[[ Records for the task open ]]
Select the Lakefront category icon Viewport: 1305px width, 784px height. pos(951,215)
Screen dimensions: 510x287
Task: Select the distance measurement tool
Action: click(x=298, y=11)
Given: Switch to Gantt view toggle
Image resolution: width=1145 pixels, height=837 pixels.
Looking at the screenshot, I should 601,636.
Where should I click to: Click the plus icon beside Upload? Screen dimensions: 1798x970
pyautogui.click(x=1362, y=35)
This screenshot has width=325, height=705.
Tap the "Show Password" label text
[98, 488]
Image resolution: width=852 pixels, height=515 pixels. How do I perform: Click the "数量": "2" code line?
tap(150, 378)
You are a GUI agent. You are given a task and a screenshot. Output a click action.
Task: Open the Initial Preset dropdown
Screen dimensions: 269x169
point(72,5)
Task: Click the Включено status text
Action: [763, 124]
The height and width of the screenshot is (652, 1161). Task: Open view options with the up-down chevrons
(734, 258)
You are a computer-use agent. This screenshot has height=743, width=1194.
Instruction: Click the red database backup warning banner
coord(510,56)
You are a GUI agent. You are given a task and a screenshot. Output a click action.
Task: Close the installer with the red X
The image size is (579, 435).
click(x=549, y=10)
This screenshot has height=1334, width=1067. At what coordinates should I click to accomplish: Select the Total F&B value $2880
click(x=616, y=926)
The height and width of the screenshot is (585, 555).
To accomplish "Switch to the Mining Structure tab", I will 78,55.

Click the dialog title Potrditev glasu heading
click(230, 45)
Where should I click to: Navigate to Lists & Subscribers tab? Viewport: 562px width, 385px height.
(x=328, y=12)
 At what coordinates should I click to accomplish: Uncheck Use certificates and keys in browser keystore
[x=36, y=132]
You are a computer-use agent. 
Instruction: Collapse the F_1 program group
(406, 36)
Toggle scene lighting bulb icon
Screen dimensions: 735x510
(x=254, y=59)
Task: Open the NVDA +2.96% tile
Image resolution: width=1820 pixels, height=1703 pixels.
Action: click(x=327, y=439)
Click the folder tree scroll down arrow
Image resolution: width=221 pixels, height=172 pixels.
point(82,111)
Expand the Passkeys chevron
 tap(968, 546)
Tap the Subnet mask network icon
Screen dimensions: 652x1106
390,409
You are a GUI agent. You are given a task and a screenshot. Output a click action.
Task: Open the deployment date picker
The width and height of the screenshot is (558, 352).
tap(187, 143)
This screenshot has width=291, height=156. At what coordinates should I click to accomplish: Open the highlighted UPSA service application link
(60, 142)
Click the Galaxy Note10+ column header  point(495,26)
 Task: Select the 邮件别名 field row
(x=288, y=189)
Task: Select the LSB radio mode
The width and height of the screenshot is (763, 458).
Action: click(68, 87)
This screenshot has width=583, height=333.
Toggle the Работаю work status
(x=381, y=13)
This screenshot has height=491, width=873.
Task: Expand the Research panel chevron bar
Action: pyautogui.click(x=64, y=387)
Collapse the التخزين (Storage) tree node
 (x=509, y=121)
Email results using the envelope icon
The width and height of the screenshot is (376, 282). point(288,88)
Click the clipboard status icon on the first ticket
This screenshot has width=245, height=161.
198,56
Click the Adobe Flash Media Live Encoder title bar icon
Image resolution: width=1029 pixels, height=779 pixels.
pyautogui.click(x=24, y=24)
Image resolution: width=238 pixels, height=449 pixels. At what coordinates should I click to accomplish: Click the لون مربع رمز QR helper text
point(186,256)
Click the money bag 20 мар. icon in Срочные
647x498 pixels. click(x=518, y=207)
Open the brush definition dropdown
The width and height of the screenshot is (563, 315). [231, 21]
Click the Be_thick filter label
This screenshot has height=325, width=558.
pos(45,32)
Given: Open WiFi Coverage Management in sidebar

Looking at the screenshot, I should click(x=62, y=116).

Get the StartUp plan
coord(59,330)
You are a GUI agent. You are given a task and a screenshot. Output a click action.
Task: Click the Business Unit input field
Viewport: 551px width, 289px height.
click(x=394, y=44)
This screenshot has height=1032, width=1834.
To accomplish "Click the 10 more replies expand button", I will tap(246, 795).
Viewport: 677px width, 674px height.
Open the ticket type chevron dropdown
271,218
[[ Records for the task closed ]]
Exercise objective: Which lines above contain the word "Switch"? Copy each of them.

Problem solution:
Given: Switch to Gantt view toggle
To accomplish "Switch to the Mining Structure tab", I will 78,55.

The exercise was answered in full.